But that is only peripherally what I’ll talk about today. I decided a little while ago that I wanted to take some of my TV-watching time and devote it to learning, specifically to improving my design sense. So I bought a bunch of design books and decided to do a little project.
The motivation
I’d been spending a lot of time reading Brand New, a designer-written blog reviewing identity and branding redesigns, and I quickly found that I didn’t have the knowledge to even look at the designs critically, let alone assess them. I wanted to gain that knowlege, and given that I learn best by doing, I thought it’d be fun to do a little rebranding project of my own.
The great thing about living in a city is that there are small, mom-and-pop businesses everywhere you look, and it is rare when you find one that has both a good identity design and a functional, usable, mobile-friendly website. I can’t tell you how many times I’ve walked by a menu posted in a restaurant window and wanted to redesign it for usability—or yeah, okay, maybe just do it so I have an excuse to use some of the fonts I collect.
So I picked a business in my neighborhood to rebrand: Dartealing, a tea room (see above) with a logo I could try redesigning, a menu I could typeset, and a website I could make responsive.
And no, before you ask, they don’t have any idea that I’m doing this. I just picked them because tea.
The goals
A logo design book I’d read recommended starting out with an ideation exercise: a free-association mind-map used to collect inspiration and aspiration, a sort of formless manifesto. Out of that came the following goals for the design:
- Elegant
- Timeless
- Appealing to both sexes
- Relaxing
- Unpretentious
The solution
Using a mix of traditional and modern design elements, I came up with something that I’m rather pleased with, and that more importantly I had fun building. Read on to see what I did and how I did it.
• • •
TASKS TO COMPLETE:
a. From the post above, quote the passage between "The great thing" and "them because tea.", inclusive.
b. According to the post, why did the writer decide to do a rebranding project of their own? Answer in one to three sentences.
• • •
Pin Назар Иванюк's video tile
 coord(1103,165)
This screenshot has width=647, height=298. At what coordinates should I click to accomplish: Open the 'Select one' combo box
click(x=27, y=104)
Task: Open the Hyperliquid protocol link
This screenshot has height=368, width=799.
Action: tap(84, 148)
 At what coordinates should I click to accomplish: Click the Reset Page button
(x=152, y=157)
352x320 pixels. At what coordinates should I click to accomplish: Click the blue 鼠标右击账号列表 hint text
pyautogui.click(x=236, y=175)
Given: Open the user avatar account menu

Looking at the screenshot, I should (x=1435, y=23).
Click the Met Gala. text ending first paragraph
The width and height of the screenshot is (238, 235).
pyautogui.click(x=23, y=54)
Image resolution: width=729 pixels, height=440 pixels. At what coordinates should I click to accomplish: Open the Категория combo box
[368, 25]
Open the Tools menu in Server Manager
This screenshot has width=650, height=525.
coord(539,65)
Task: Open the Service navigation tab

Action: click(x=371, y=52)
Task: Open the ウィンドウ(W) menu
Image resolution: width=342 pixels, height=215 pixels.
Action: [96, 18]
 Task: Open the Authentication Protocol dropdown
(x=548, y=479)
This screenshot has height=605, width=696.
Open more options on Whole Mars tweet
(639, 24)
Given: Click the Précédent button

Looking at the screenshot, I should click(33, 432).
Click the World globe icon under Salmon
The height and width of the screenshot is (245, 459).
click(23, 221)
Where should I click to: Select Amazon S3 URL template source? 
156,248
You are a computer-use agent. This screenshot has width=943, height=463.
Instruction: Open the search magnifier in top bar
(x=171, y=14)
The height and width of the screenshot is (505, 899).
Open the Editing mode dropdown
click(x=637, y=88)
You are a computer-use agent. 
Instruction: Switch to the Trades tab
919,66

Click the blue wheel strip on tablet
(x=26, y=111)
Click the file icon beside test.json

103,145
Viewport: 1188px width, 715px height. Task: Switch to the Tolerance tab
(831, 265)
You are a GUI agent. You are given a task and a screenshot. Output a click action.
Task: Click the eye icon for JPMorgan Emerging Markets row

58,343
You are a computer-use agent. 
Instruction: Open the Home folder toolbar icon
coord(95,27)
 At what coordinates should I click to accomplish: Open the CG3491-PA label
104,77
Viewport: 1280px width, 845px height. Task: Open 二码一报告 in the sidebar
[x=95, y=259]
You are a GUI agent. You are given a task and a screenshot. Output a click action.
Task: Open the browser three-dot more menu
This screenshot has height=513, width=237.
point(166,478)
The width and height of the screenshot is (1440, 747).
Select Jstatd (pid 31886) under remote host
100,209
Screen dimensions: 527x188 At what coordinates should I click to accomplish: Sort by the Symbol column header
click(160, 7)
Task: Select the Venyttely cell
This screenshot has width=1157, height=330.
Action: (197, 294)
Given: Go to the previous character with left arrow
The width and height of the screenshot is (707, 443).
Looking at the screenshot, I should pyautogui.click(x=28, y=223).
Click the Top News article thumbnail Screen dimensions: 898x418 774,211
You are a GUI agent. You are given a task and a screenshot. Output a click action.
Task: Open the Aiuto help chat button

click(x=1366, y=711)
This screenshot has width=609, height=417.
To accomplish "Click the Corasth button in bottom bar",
• • •
ANSWER LIST:
a.
The great thing about living in a city is that there are small, mom-and-pop businesses everywhere you look, and it is rare when you find one that has both a good identity design and a functional, usable, mobile-friendly website. I can’t tell you how many times I’ve walked by a menu posted in a restaurant window and wanted to redesign it for usability—or yeah, okay, maybe just do it so I have an excuse to use some of the fonts I collect.
So I picked a business in my neighborhood to rebrand: Dartealing, a tea room (see above) with a logo I could try redesigning, a menu I could typeset, and a website I could make responsive.
And no, before you ask, they don’t have any idea that I’m doing this. I just picked them because tea.

b. While reading Brand New, the writer found they lacked the knowledge to look at branding designs critically, let alone assess them. They wanted to gain that knowledge, and since they learn best by doing, they thought a rebranding project of their own would be fun.